**** Extrait de page ****
En France, le chocolat est l'un des secteurs alimentaires qui marche le mieux. De fait, l'Hexagone est le septième pays consommateur de la fève de cacao en Europe (avec 6,7 kg par an et par habitant). Selon le Syndicat du chocolat, 97 % des Français consomment du chocolat au moins une fois par semaine. Face à un tel plébiscite, rien d'étonnant à ce que les Français aient consommé 403 000 tonnes de chocolat en 2010. La force de la vente de chocolat, c'est le calendrier annuel de l'activité. « Il n'existe pas vraiment de temps morts, explique Sylvie Marchiset, franchisée De Neuville à Saint-Germain-en-Laye. Les fêtes de fin d'année sont évidemment le temps fort, mais nous enchaînons ensuite avec la Saint-Valentin, puis Pâques et, pour l'été, nous commercialisons des glaces! L'activité est soutenue et régulière toute l'année. » D'après l'analyse du marché réalisée par l'institut Xerfi, les chaînes organisées, telles que Léonidas ou Jeff de Bruges, disposent d'un parc de plus d'une centaine de points de vente répartis sur l'ensemble du territoire. Elles s'appuient également sur leurs propres sites internet, tandis que les artisans chocolatiers ne comptent pas plus d'un seul point de vente, pour la plupart. Un marché concurrentiel, donc, sur lequel les implantations doivent être particulièrement réfléchies! « L'emplacement est la clé de la réussite d'un projet. Si la concurrence est souvent bénéfique, elle ne doit pas étrangler le commerçant », explique Antoine Warein, p-dg de Coffea, réseau spécialisé dans la vente de thés, cafés et chocolats. Lorsqu'un candidat souhaite rejoindre ce réseau, qui compte 45 succursales et 28 franchisés, le premier critère, c'est l'implantation géographique. « Nous recherchons des emplacements en centre-ville et centres commerciaux avant tout, confie-t-il. Notre format comprend une partie «table d'hôte», qui fonctionne un peu comme un salon de thé, il faut donc que le local corresponde à nos critères. » Partageant l'analyse d'Emmanuel de Bodard (Les domaines qui montent), Antoine Warein dévoile: « Actuellement, si notre concept fonctionne, c'est grâce à son positionnement multiproduits. C'est ce qui nous distingue de réseaux comme Jeff de Bruges ou De Neuville ».
****
Énoncé A:
Recopiez sans rien changer les lignes du jeu de données comprises entre la ligne contenant « Select the parking » et celle contenant « Point to the bus », ces deux lignes incluses.
Les lignes de données n'ont aucun lien avec l'extrait de page.
**** Extrait de données ****
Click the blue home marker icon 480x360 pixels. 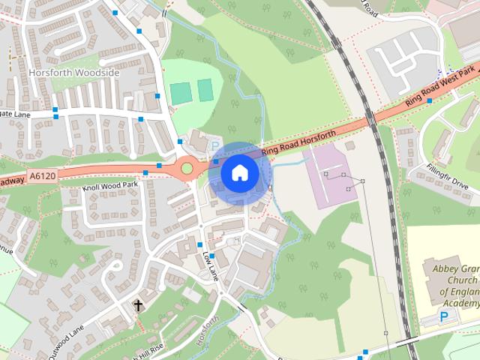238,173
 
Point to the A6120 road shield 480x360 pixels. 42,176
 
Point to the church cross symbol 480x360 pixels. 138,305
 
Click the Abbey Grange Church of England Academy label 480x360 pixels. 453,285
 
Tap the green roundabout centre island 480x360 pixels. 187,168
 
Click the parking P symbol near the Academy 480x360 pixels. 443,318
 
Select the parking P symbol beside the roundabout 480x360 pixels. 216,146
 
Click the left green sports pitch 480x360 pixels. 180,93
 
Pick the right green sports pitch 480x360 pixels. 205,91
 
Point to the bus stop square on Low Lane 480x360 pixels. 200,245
****
**** Extrait de données ****
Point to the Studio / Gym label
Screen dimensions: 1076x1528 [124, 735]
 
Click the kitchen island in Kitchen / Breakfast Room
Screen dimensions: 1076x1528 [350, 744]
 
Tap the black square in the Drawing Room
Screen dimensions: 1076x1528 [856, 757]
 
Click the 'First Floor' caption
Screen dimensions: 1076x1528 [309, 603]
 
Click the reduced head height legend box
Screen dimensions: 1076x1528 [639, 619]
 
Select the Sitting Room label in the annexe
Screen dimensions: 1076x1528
****
**** Extrait de données ****
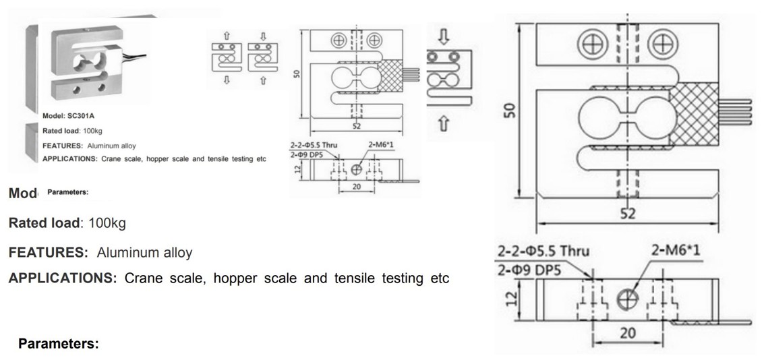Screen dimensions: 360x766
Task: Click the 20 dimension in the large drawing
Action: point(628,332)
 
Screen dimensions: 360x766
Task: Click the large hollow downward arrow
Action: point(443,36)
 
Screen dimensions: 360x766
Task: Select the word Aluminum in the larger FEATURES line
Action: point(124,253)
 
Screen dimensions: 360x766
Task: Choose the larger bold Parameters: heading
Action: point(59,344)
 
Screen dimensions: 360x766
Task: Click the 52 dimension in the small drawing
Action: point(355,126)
****
Énoncé B:
Répondez à ces questions à partir de l'extrait de page :
(i) Combien de kilos de chocolat un habitant de l'Hexagone consomme-t-il par an ?
(ii) Combien de succursales et de franchisés compte le réseau Coffea ?
(iii) Combien de tonnes de chocolat les Français ont-ils consommé en 2010 ?

Corrigé complet A:
Select the parking P symbol beside the roundabout 480x360 pixels. 216,146
 
Click the left green sports pitch 480x360 pixels. 180,93
 
Pick the right green sports pitch 480x360 pixels. 205,91
 
Point to the bus stop square on Low Lane 480x360 pixels. 200,245

Corrigé complet B:
(i) 6,7 kg par an.
(ii) 45 succursales et 28 franchisés.
(iii) 403 000 tonnes.